Caption: Little Hunter was the size of a Beanie Baby at birth, as can be seen in this photo.

At 25 weeks, Christina went into preterm labor and, at the hospital, tested positive for cocaine. “I said [to the medical staff], ‘I’m sorry. Don’t let my baby die. Please help him.’ ”

They did. Hunter was born in September of 2000 weighing just 1 pound, 101/2 ounces, but eventually dropped another six ounces. “He was the size of a Beanie Baby. He’s what God used to finally get me to start examining my life,” Christina said.

Over the years, Hunter would suffer many ailments, including heart surgery (that resulted in a paralyzed vocal cord) at two weeks old, an intestinal infection, fetal alcohol effect and 28 blood transfusions. Also, because of Christina’s cocaine use, Hunter was put into a foster home for two years, but was returned to Christina’s permanent care in October 2002.
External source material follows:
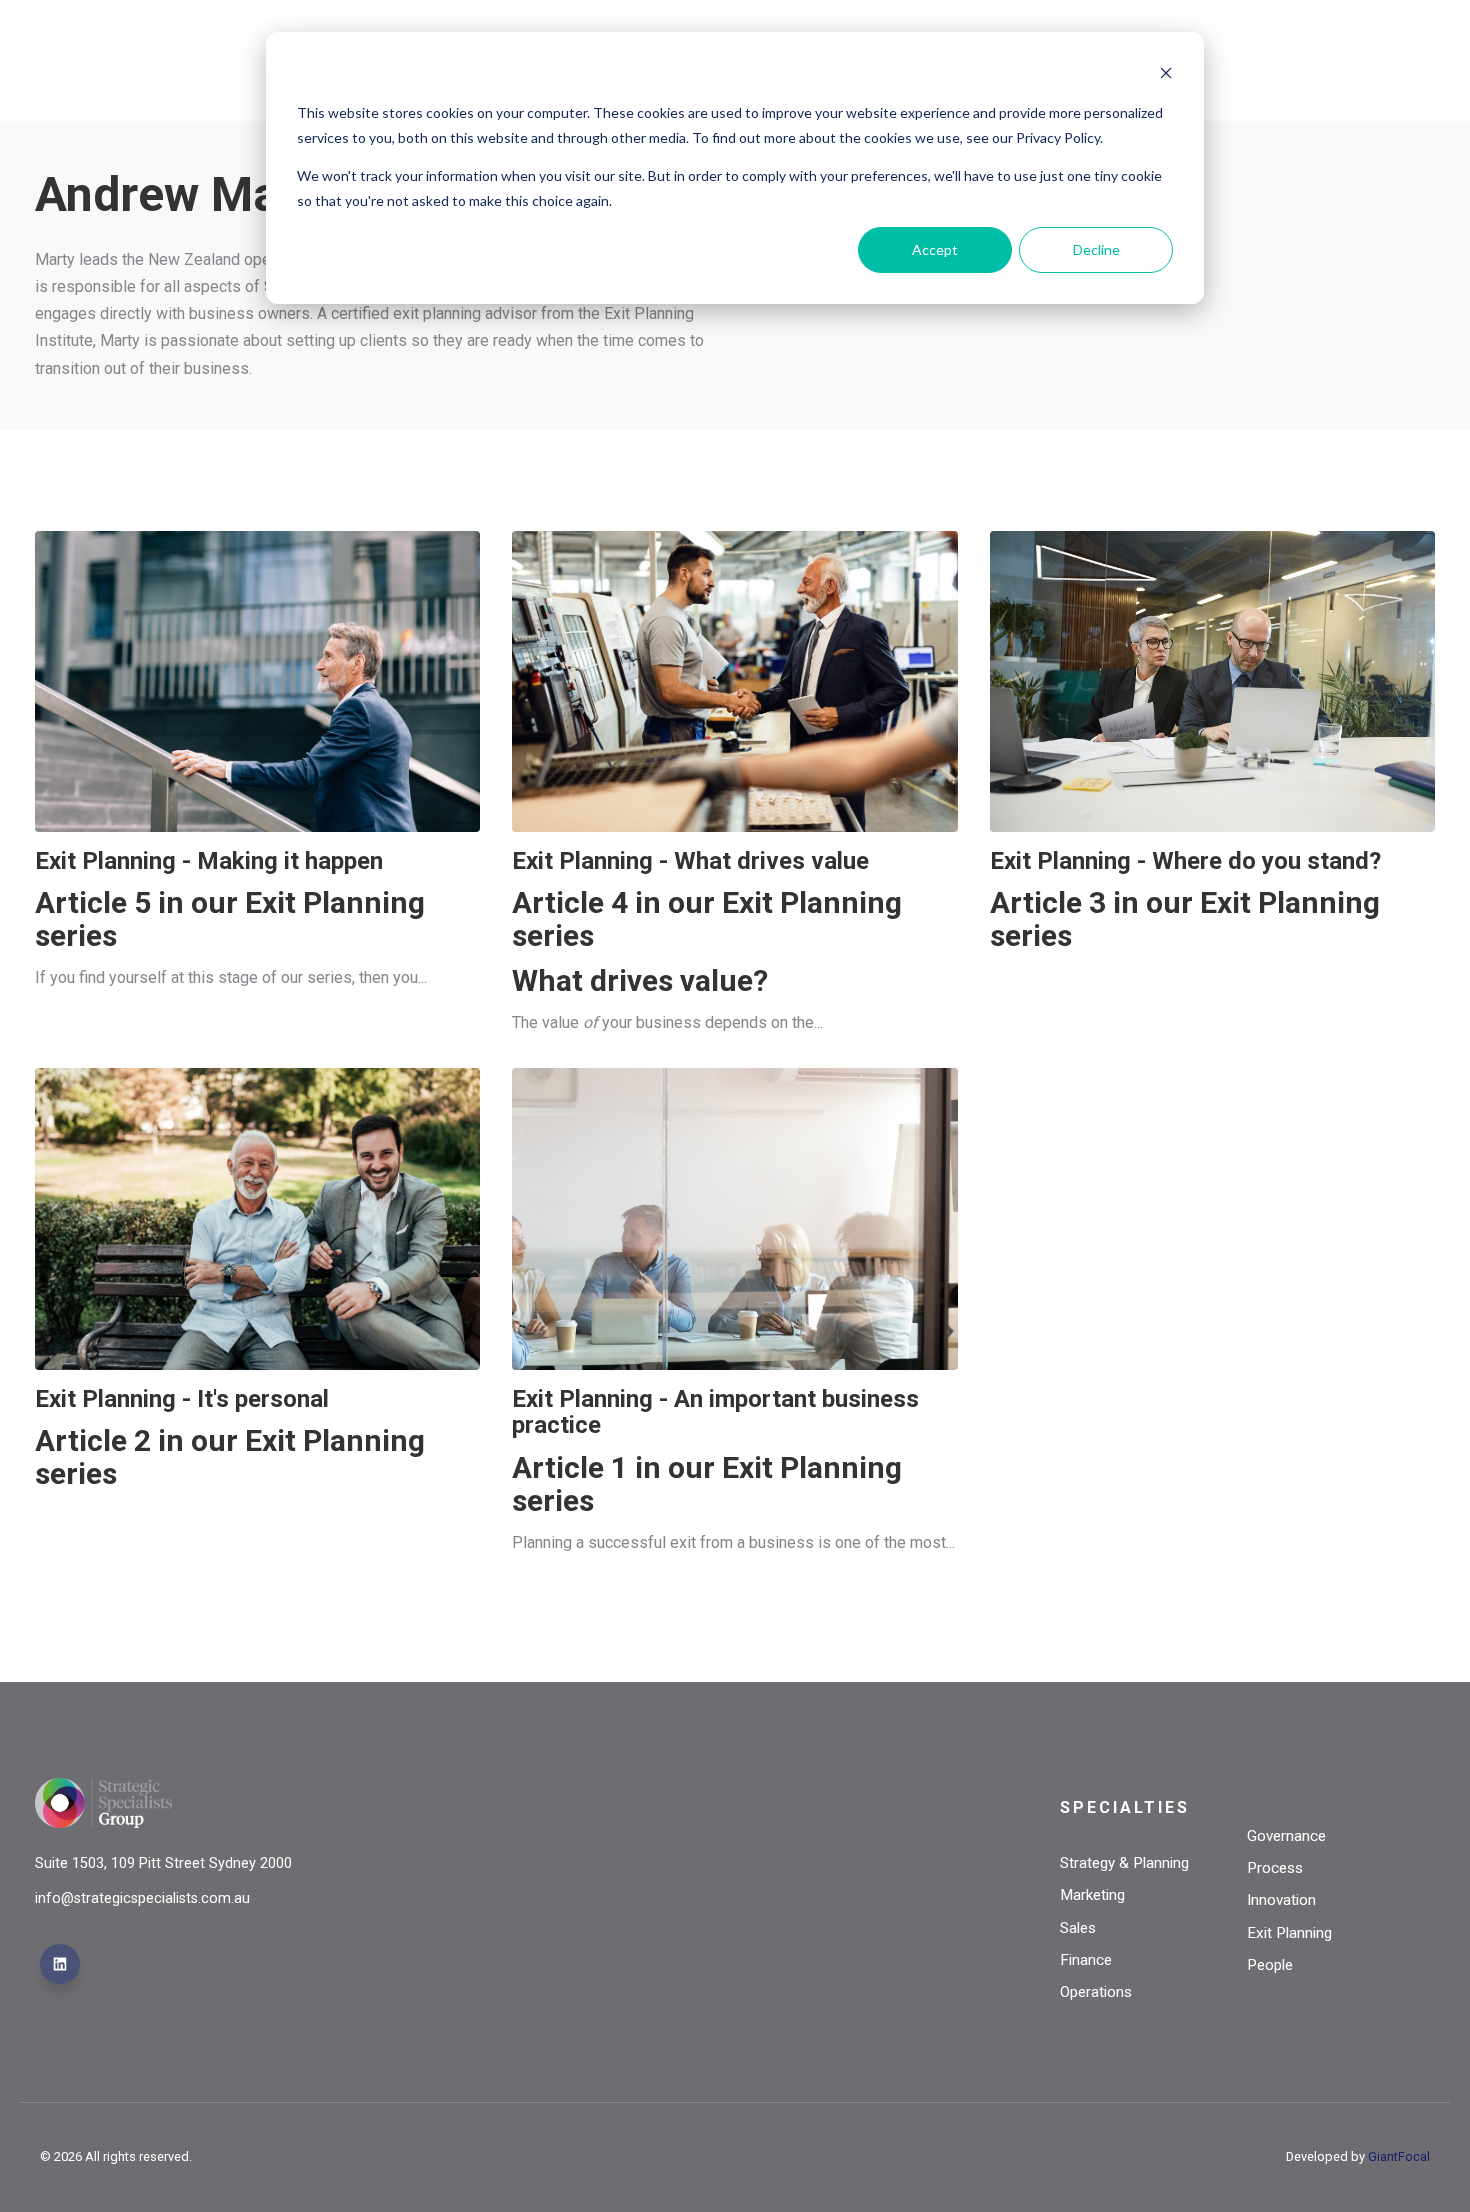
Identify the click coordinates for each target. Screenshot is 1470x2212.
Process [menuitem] (1275, 1868)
At the time of Hunter’s birth, Christina contacted a friend from her past. “I called Sandy Epperson and asked her if she remembered me, and she did. I told her how badly I messed up my life and asked if she would come pray for my baby. I was too afraid to pray for Hunter myself because I didn’t think God would hear my prayers.”
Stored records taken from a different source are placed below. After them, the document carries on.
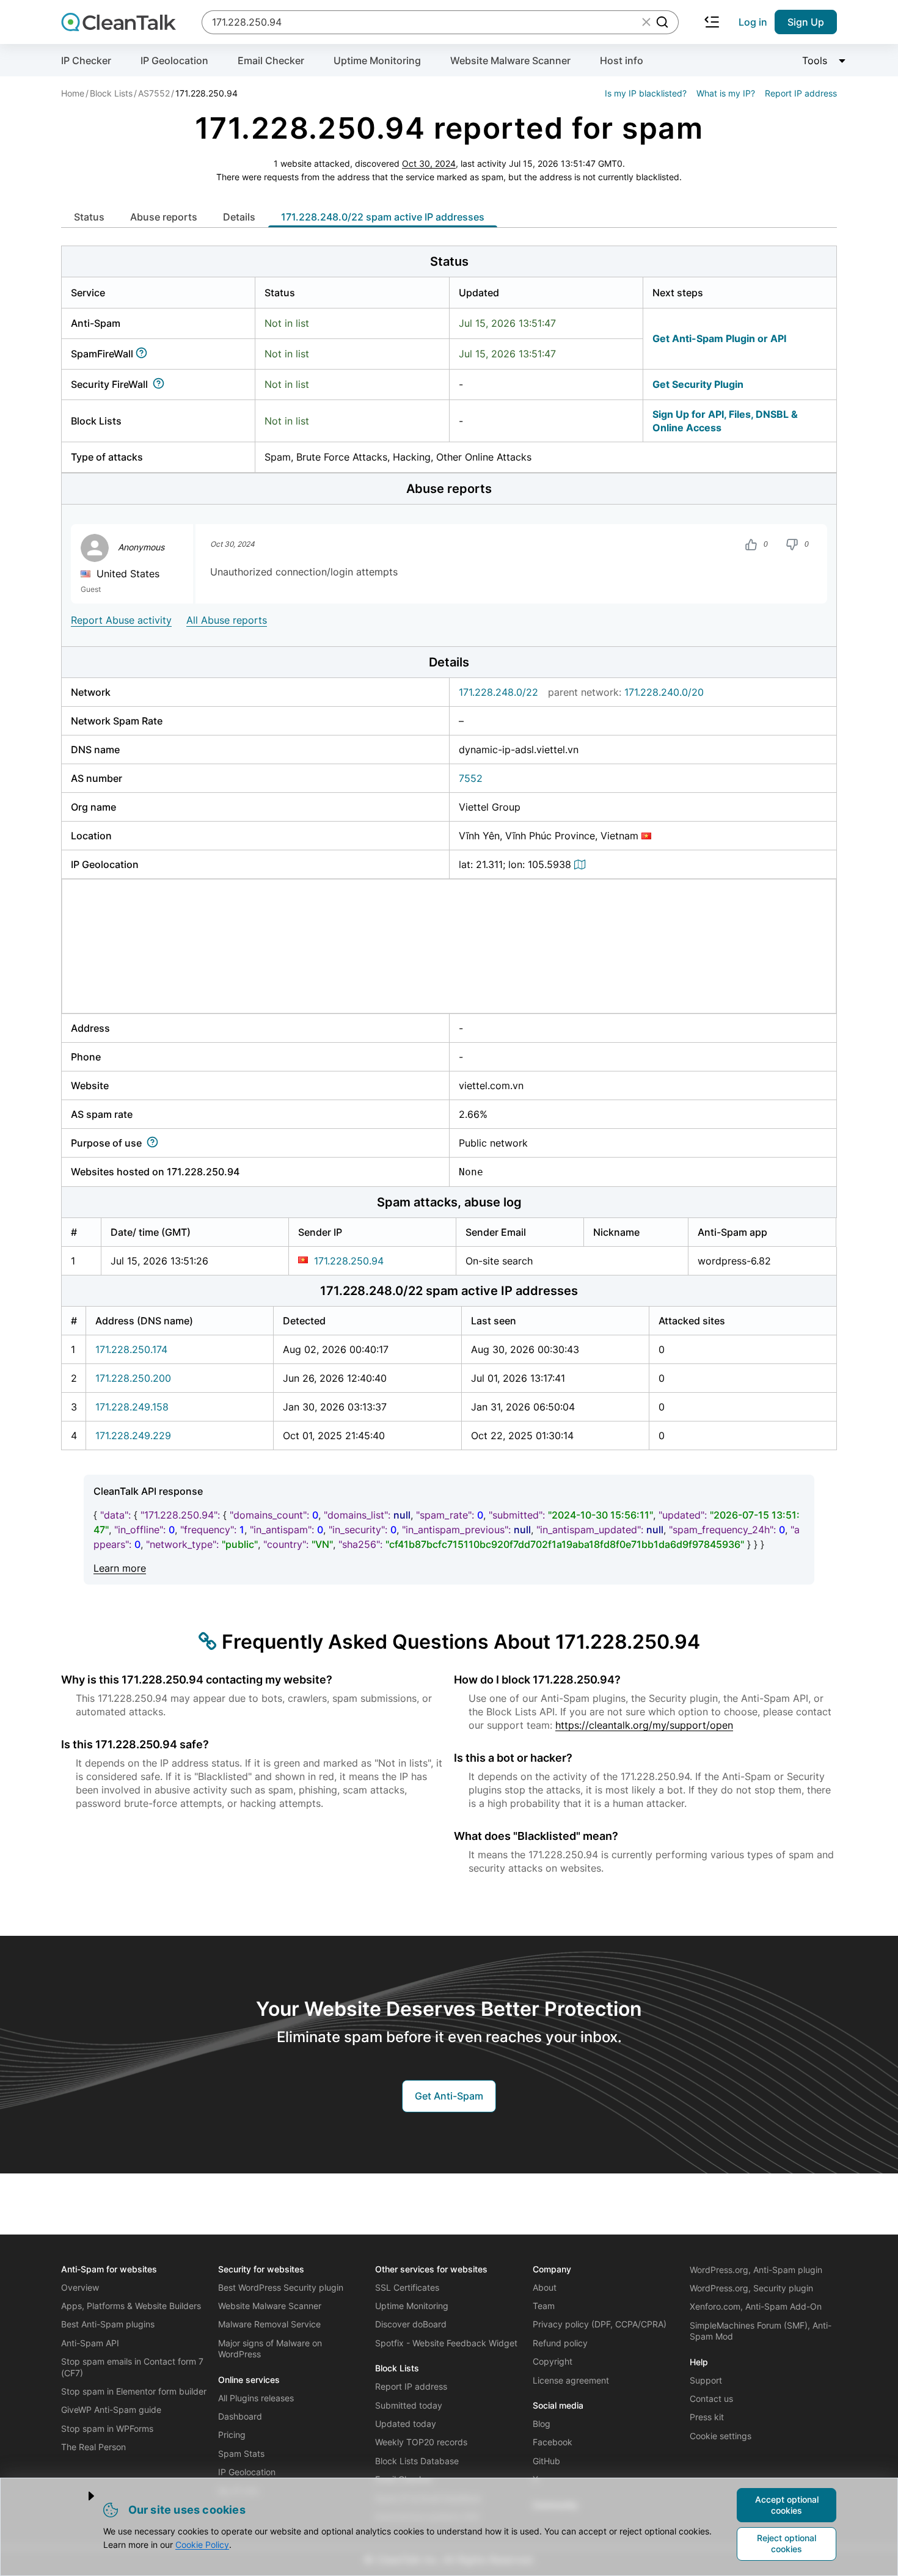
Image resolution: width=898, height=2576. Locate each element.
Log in (753, 22)
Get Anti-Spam (449, 2096)
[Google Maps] (581, 864)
Sandy prayed for Hunter, and, a few days later, accompanied Christina to church. “I remember standing outside thinking that the walls would cave in if I stepped foot in there. In my head, I was the worst of all sinners.”

Of course, the building remained standing and slowly but surely Christina began growing in the Lord. “I started understanding what the Bible taught about forgiveness and grace.”

Caption: Christina and Hunter in 2004.

And yet, she clung to her party lifestyle. It finally came to a screeching halt in June 2001. “By now I was using crack cocaine. One afternoon, I was in my apartment and ‘Stark Guy’ showed up. He had run out of money, wanted more drugs and asked me for money. I said no, so he picked me up by the back of my shirt and the back of my pants and put my head through the door of the bedroom. And then he left.”

After that, Christina went to the bathroom, opened every bottle of medicine she had, poured the pills in her hand and prayed, “God, please let Hunter be adopted by a good Christian family and help my mom and dad be able to work through my death.”

That said, she swallowed the pills, about 30. “I laid on my bed expecting to die. I fell asleep, but then I woke up six hours later. I got up and called a friend named Ginger, who was in my Life Group.”

Christina confessed to Ginger that she had been living a double life. Ginger had Christina put some clothes in a suitcase and called David Becker, a facilitator of a First Orlando rehab ministry called Right Step Recovery. He told Christina that she needed to go through detoxification, which she did, followed by a three-month stay at the Lisa Merlin House, a rehab center in Casselberry.

The stay at Merlin proved a major turning point in Christina’s life as she was able to reevaluate her ways and finally start turning from her destructive lifestyle. Upon leaving the facility in October 2002, Christina got a job in sales at Nextel and was able to work her way up to a managerial position. It was also in October that she received custody of Hunter. From then on, Christina immersed herself in Right Step and faithfully attended church and Life Group. “I began letting more [Christians] into my life and started growing. I have made mistakes since, but I have not let Satan coerce me to go back to my old life. I had people in my life to strengthen me. I learned that, through God, it is possible to get up again when you fall. God has picked me up many times, and I know He will be there to keep picking me up.”